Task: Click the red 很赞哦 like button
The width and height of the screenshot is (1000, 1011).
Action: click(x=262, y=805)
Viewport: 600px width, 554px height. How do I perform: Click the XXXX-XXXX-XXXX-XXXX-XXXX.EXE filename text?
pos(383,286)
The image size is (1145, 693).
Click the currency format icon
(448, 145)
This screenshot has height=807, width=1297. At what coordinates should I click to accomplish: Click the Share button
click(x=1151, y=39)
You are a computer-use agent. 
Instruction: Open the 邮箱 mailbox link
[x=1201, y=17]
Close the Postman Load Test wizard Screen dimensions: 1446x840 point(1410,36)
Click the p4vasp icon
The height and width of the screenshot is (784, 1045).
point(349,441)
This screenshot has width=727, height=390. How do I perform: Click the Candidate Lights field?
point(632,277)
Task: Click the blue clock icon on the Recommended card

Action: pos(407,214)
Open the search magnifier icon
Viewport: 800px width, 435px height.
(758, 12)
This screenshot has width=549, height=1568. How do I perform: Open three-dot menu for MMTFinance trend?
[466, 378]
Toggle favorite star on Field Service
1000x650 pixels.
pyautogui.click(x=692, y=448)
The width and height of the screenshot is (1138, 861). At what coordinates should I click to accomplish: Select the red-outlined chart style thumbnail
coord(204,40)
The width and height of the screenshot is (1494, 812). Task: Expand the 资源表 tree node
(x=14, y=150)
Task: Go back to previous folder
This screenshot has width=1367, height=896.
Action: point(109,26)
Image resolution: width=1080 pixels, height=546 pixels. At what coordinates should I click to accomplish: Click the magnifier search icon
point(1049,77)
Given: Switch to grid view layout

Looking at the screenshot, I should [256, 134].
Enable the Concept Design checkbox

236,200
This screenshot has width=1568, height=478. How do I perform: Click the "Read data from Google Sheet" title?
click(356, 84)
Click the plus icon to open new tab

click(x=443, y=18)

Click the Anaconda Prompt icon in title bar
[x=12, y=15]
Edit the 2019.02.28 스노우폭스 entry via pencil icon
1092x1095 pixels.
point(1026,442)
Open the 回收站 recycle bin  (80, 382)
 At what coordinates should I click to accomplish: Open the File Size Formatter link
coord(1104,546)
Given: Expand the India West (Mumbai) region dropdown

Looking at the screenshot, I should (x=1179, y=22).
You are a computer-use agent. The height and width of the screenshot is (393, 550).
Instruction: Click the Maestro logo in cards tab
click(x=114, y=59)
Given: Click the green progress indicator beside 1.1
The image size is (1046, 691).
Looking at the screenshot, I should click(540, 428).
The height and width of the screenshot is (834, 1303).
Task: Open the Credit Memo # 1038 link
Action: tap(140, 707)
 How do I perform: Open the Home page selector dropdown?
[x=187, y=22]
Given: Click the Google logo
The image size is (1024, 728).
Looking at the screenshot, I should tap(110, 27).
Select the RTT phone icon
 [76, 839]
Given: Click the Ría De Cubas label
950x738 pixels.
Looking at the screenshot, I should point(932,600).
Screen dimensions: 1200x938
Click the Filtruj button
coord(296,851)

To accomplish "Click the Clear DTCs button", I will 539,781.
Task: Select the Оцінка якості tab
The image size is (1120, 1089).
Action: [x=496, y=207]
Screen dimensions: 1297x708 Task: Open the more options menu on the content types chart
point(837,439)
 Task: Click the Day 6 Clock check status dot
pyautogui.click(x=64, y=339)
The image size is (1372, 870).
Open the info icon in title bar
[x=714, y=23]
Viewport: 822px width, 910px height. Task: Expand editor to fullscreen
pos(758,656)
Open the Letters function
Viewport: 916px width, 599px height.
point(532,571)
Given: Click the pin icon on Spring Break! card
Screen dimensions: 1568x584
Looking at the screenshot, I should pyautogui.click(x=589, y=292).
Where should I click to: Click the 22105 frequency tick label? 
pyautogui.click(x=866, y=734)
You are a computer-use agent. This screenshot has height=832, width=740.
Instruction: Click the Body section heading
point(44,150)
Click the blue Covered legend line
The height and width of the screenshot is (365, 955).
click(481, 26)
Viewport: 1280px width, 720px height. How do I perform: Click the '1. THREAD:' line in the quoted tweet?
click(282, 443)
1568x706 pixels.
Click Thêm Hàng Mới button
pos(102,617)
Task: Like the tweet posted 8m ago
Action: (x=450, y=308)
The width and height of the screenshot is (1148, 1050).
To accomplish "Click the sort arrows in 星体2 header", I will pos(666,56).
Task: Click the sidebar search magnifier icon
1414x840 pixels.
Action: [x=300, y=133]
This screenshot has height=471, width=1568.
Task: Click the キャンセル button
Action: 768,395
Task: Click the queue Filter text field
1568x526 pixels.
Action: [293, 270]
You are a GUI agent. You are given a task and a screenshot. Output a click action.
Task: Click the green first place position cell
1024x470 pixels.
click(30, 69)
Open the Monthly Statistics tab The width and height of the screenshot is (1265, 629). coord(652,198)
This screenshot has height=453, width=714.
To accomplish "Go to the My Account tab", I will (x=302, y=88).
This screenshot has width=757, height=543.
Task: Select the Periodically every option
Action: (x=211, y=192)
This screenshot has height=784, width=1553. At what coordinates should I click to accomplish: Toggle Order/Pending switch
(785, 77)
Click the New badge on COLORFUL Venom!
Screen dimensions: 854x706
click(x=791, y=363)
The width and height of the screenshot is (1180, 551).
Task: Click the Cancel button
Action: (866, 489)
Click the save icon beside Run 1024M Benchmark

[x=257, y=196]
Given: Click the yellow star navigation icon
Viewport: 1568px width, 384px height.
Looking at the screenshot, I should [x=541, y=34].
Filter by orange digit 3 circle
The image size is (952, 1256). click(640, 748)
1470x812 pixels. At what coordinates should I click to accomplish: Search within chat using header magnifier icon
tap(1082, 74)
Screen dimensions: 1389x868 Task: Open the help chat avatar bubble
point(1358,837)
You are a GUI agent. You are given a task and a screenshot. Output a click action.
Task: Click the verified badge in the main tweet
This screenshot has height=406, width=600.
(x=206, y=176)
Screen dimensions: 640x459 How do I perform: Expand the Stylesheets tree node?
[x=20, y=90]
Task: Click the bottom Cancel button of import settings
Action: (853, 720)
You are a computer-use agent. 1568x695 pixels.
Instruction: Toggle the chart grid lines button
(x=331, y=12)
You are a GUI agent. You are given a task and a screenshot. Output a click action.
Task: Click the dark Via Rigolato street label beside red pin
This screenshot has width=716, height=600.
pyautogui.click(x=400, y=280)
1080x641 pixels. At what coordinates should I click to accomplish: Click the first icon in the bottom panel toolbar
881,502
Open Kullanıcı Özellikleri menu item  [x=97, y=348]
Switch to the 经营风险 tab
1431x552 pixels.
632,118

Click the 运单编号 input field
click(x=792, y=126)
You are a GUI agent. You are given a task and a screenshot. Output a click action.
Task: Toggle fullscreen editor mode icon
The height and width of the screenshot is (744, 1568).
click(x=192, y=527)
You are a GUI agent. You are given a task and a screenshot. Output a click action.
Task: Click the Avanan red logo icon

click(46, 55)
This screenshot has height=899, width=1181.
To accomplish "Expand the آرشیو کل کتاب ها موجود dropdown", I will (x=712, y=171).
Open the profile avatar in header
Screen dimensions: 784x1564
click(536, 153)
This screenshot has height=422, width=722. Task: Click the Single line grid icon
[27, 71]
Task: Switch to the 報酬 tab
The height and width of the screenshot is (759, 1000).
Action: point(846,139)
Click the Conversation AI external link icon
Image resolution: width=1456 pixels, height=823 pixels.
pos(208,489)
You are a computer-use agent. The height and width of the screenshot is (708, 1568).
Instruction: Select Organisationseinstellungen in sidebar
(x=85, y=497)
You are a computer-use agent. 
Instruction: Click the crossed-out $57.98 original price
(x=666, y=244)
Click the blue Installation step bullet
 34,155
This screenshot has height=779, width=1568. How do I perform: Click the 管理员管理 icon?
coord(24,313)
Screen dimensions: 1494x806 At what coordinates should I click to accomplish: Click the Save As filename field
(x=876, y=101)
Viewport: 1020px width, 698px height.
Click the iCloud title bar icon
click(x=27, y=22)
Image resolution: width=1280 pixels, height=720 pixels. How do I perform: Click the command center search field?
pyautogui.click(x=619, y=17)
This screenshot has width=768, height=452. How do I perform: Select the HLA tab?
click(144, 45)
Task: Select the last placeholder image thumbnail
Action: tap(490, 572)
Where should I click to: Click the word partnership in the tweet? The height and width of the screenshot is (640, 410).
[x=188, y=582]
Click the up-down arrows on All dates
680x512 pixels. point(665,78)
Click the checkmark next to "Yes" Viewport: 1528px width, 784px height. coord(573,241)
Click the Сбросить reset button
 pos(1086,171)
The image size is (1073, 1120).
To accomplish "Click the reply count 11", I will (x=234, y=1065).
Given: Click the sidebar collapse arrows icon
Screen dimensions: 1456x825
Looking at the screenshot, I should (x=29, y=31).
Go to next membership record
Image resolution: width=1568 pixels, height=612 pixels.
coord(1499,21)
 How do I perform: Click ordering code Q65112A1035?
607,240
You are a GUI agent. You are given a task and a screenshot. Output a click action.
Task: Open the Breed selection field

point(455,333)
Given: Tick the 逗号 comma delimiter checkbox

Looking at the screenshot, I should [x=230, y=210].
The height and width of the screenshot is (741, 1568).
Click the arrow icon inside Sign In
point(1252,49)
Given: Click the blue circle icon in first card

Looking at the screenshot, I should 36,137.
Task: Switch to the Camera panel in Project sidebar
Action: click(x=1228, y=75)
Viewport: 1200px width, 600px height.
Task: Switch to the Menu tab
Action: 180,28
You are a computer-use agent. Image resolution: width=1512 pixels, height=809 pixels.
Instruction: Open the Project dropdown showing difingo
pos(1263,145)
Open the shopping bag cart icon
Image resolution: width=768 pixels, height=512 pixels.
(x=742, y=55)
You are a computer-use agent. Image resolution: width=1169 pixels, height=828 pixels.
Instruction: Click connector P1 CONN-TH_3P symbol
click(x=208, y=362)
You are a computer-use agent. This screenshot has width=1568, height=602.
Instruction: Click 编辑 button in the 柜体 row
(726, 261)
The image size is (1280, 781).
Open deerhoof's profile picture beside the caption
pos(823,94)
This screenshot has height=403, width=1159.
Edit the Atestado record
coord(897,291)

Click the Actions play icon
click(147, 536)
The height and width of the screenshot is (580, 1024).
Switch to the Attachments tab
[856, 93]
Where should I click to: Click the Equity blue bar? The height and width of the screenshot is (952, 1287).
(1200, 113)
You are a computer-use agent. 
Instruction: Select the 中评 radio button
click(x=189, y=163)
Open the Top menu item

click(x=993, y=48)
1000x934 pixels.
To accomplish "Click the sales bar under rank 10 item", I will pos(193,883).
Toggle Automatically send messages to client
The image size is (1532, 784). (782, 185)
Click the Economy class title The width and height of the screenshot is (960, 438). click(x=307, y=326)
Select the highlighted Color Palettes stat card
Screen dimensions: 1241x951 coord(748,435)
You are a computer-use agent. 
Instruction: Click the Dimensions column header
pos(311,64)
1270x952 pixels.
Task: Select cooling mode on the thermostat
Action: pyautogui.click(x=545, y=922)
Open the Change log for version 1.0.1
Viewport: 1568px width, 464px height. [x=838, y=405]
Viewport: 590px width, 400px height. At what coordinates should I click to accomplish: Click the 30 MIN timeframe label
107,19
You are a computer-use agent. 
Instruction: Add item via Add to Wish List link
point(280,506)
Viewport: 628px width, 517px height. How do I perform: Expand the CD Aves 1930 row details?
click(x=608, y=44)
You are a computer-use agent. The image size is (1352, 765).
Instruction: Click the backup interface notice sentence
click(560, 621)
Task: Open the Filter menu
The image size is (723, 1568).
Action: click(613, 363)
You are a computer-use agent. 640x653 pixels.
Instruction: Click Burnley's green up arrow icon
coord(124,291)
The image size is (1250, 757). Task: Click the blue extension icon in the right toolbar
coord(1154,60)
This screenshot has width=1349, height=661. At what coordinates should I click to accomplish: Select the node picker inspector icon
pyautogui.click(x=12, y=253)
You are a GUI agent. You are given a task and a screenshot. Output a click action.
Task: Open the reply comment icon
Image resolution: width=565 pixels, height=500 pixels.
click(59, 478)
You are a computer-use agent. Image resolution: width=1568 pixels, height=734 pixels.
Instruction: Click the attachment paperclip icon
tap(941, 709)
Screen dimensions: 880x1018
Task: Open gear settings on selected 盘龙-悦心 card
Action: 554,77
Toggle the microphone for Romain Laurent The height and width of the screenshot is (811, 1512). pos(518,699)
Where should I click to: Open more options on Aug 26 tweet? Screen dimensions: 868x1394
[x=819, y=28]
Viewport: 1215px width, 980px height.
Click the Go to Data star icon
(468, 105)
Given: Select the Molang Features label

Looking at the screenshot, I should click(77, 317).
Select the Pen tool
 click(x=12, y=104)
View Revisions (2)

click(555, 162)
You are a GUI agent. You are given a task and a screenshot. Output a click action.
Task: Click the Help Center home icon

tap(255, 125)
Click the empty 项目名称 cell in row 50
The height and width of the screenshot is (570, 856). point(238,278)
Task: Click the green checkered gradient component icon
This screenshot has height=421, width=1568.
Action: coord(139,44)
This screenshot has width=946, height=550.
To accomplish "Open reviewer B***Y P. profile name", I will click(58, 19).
----
Work to do
Reproduce the lines verbatim, starting at the line that contains "You are a computer-use agent. Image resolution: width=1512" and ending at the line that contains "click(x=993, y=48)".

Output below
You are a computer-use agent. Image resolution: width=1512 pixels, height=809 pixels.
Instruction: Open the Project dropdown showing difingo
pos(1263,145)
Open the shopping bag cart icon
Image resolution: width=768 pixels, height=512 pixels.
(x=742, y=55)
You are a computer-use agent. Image resolution: width=1169 pixels, height=828 pixels.
Instruction: Click connector P1 CONN-TH_3P symbol
click(x=208, y=362)
You are a computer-use agent. This screenshot has width=1568, height=602.
Instruction: Click 编辑 button in the 柜体 row
(726, 261)
The image size is (1280, 781).
Open deerhoof's profile picture beside the caption
pos(823,94)
This screenshot has height=403, width=1159.
Edit the Atestado record
coord(897,291)

Click the Actions play icon
click(147, 536)
The height and width of the screenshot is (580, 1024).
Switch to the Attachments tab
[856, 93]
Where should I click to: Click the Equity blue bar? The height and width of the screenshot is (952, 1287).
(1200, 113)
You are a computer-use agent. 
Instruction: Select the 中评 radio button
click(x=189, y=163)
Open the Top menu item

click(x=993, y=48)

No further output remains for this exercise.